Tempest's triplet treatment had an advantage over Roche combo in liver cancer

Tempest’s PPAR-α antagonist offered a lifeline for patients with unresectable or metastatic hepatocellular carcinoma when added onto two Roche drugs in a phase 1/2 trial.

The new data presented Wednesday confirmed a 30% objective response rate (ORR) among patients who received TPST-1120 in addition to Roche’s Avastin and Tecentriq compared to a 13.3% ORR among the control arm who received the latter two approved treatments. 

Tempest found that median progression-free survival among patients receiving the triplet treatment was seven months compared to 4.27 months for those on the double combo. Median overall survival was not reached in the group receiving TPST-1120 and was 15.1 months for the control arm. The hazard ratios were 0.7 and 0.59 for progression-free survival and overall survival, respectively. 

The new figures include 40 patients who received Tempest’s triplet treatment with a median follow-up of 9.2 months and 30 patients given the double combo with a median follow-up of 9.9 months. Tempest said the triplet was shown to be well-tolerated and that safety data were “comparable” between the two arms. 

The data validate the early readout teased in late April when the response rate was unconfirmed. CEO Stephen Brady said in today's release that Tempest is now gearing up to move the triplet therapy into a pivotal trial. The company’s shares moved out of the red, from less than a quarter per share to $2.02 shortly after the market opened. 

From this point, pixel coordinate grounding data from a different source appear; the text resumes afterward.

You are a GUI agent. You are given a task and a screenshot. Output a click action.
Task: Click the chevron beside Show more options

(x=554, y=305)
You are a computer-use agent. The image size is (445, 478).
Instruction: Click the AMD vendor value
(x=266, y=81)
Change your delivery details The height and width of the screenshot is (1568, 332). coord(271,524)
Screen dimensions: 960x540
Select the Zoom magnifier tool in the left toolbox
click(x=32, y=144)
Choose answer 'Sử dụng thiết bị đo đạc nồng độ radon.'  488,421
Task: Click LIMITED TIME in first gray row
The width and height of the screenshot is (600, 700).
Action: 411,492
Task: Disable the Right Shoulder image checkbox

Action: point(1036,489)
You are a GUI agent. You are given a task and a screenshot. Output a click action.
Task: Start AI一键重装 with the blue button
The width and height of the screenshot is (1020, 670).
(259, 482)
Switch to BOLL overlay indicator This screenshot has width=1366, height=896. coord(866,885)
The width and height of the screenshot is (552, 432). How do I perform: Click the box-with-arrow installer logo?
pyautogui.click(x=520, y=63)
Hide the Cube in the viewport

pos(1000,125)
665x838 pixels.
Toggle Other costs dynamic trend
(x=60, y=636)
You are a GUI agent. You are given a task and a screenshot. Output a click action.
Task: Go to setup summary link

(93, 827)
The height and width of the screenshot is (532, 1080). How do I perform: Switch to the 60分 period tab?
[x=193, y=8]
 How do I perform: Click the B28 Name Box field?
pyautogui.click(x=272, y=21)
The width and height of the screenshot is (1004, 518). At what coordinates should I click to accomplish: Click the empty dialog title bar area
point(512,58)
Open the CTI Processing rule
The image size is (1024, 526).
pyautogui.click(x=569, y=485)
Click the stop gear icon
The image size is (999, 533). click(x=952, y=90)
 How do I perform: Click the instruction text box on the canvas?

Tempest is also testing TPST-1120 in other solid tumors, seeing how widely applicable blocking the peroxisome proliferator-activated receptors can be in treating cancer. The receptors help regulate fatty acids, and previous research indicated that targeting them could help treat metabolic diseases.

The biotech’s runner-up asset, TPST-1495, is an EP2/4 antagonist also aimed at multiple solid tumors, including a standalone trial to treat patients with endometrial cancer when combined with an alpha PD-1 treatment.